Scanning the entries below, copy every line that contains the word "named".
-- STUDY MATERIAL follows --
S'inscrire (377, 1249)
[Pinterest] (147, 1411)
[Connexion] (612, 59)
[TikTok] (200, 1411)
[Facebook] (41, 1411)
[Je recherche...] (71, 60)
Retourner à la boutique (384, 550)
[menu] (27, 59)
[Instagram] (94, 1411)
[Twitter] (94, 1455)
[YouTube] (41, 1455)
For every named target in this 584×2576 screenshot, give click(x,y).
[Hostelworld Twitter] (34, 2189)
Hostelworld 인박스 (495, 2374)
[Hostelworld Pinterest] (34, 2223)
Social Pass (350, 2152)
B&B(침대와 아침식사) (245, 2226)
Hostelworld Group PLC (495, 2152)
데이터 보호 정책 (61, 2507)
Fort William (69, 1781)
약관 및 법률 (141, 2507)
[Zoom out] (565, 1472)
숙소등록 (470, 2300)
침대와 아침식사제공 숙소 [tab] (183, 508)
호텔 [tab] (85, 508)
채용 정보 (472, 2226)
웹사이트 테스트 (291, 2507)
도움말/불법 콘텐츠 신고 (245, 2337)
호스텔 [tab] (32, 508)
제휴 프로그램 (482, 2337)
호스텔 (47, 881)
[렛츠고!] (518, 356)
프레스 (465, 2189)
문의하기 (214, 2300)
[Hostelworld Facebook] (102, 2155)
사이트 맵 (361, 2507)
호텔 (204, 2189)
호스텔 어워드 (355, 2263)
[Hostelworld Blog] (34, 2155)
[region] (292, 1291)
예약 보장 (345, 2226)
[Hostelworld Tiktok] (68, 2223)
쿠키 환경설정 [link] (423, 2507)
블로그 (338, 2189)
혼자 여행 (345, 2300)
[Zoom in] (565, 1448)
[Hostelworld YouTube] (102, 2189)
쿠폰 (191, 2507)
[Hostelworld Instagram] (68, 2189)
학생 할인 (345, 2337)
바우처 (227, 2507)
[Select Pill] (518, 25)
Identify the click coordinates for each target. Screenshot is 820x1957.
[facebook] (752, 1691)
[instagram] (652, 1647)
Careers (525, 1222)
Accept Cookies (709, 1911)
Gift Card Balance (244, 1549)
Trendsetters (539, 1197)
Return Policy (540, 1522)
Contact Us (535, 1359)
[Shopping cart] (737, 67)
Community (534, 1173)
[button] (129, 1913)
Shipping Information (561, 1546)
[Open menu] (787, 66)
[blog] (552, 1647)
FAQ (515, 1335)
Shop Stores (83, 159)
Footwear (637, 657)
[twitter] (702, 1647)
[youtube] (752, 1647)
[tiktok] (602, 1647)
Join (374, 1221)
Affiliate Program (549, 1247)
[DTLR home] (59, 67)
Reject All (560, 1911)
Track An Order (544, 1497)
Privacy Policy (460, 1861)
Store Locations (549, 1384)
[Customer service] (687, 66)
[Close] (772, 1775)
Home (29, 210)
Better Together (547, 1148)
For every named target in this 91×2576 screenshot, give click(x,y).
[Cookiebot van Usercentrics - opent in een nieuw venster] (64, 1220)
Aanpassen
-- STUDY MATERIAL concluded --
§ RESULT:
For every named target in this 584×2576 screenshot, give click(x,y).
For every named target in this 91×2576 screenshot, give click(x,y).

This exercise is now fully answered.